Descrizione

«I pomodori non crescono / sugli scaffali dei supermarket / nemmeno l’insalata / né gli altri ortaggi di stagione. / Le patate non nascono / nelle cassette del negozio accanto / anche la frutta fa un po’ di strada / per arrivare fin qui.»

Succede che un giorno, un bambino, con i suoi occhi ingenui e i suoi pensieri freschi di vita, si stupisca che no, i frutti non nascono tra i corridoi del supermercato, e che sì, quei pomodori rossi e succosi non sono già “pronti”, ma costituiscono il risultato di mesi di lavoro, schiena piegata e dedizione.
Succede, allora, che una sensibilità come quella del poeta nascosto Giors decida di rispondere in musica a quel bambino ingenuo, e che, dalle riflessioni maturate ripensando a quell’incontro, dia espressione alle proprie perplessità sul mondo contemporaneo e ai propri umori.
Ciò che ne scaturisce è un brano denso di emozione, sudore e verità, in cui si incontrano le fatiche della terra, la vanità dei tempi odierni e la poesia dei campi. Il principe della terra, il nuovo singolo dell’artista sconosciuto disponibile su tutte le piattaforme online a partire da venerdì 15 luglio, è proprio questo: un monito, severo ma dolce al contempo, a guardare sotto allo strato di polvere che la modernità ha posto sui nostri pensieri e le nostre azioni, alla scoperta dell’autenticità e della letizia.

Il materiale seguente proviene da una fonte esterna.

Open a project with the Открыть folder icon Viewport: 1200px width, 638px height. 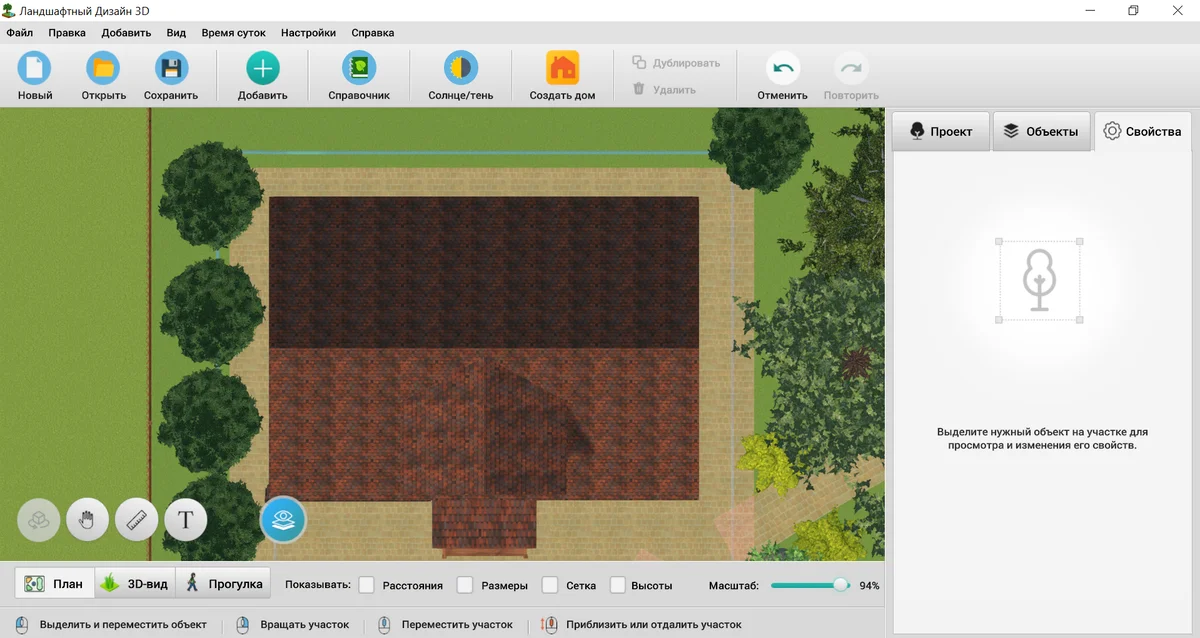click(103, 68)
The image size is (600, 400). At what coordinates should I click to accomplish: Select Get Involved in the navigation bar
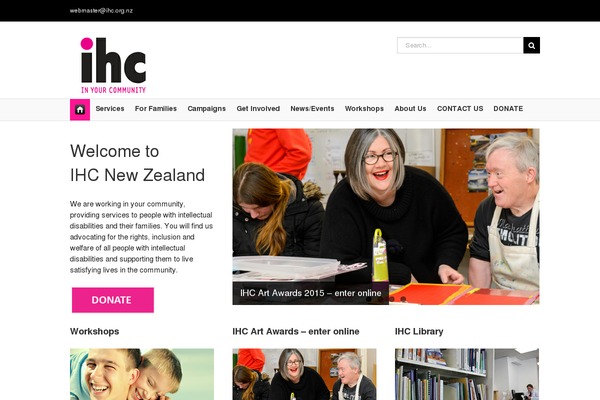point(258,109)
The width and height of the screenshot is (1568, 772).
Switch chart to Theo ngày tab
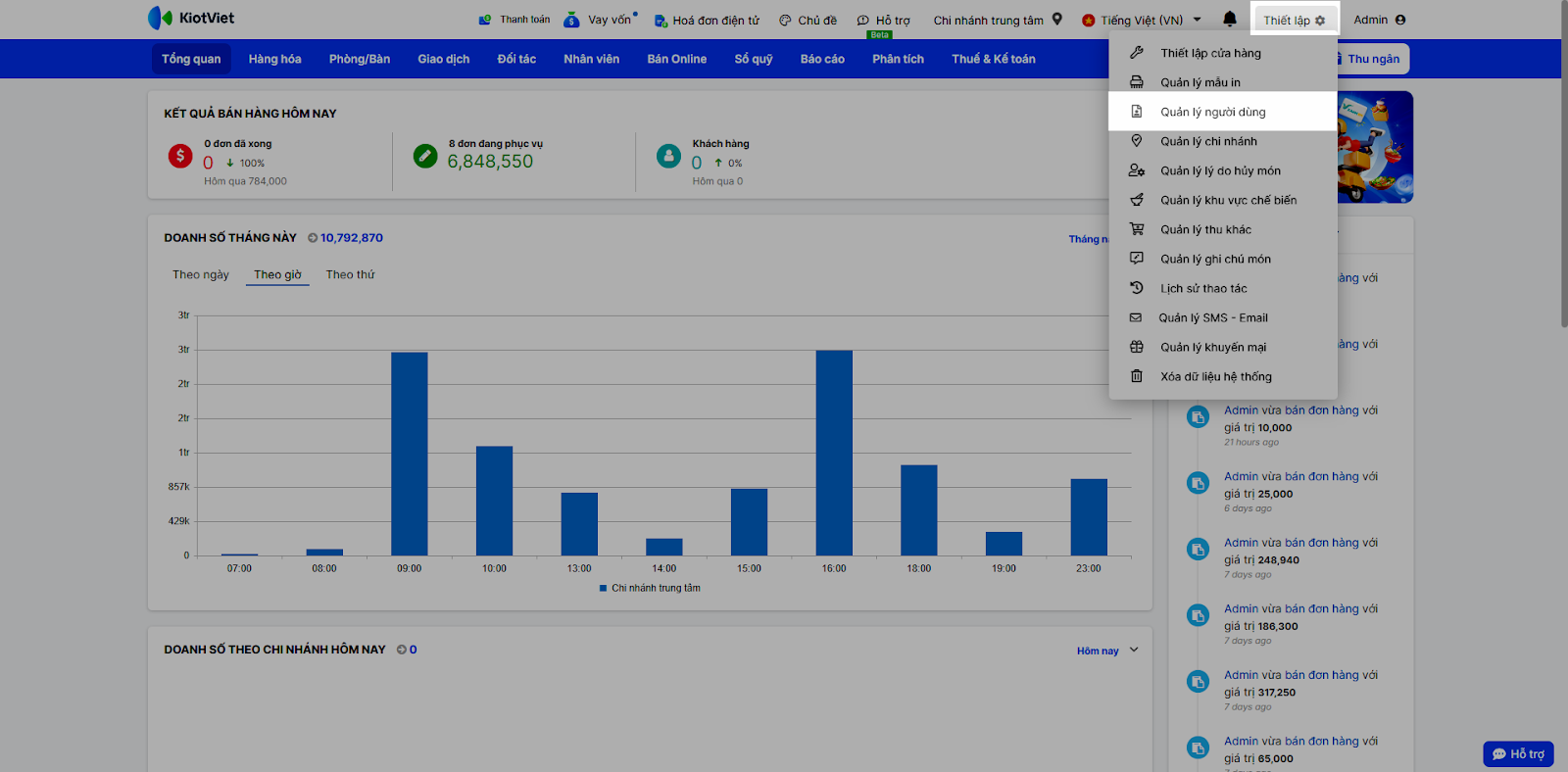click(x=201, y=274)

Non un modo per rifuggire dall’oggi e rincuorarsi nel passato, bensì un tentativo di porre in luce ciò che è davvero importante e sincero, ossia i nostri cuori, le nostre emozioni e ciò che la verità non filtrata dallo schermo blu dei cellulari ci offre ogni giorno.
Il cielo, i campi, i fiori, un acquazzone che «ti fa prender l’ombrello, abbracciare un amore, e fa bella musica, come in una canzone»: è questo il colore delle nostre esistenze, i dettagli impercettibili che il nostro occhio non sempre coglie, ma che, battito dopo battito, si depongono sulle nostre anime, a costruire i nostri sentimenti e i nostri desideri.
Un elogio, cullato da una sonorità country che molto riecheggia le sfumature dei campi, a chi ancora fatica sulle colture, senza domeniche e festivi e con quei sapori che «sanno di lunedì». Il “principe della terra” è, dunque, il contadino, ossia colui che è ancora ben saldo al terreno e sa cogliere la bellezza non solo nel cielo sereno e «bello» dei meteorologi, ma anche nel buio che accompagna le notti, negli elementi che costellano la natura – come rievoca la copertina dalle pennellate fortemente van goghiane – e nel tempo che passa e non ci dona ciò che desideriamo in modo subitaneo, ma ci fa pregustare ciò che giungerà facendo attendere le nostre ambizioni.
Per preservare la nostra Terra dobbiamo, infatti, rispettarne i ritmi e, per farlo, dobbiamo volgere lo sguardo indietro, a ciò che è stato e non è mediato da schermi o cellulari.
Solo così potremo apprezzare il rosso di un pomodoro, il rito purificatorio di un acquazzone estivo e «sogni, zanzare e preghiera che danzano insieme, a far passare la notte per un’alba che viene».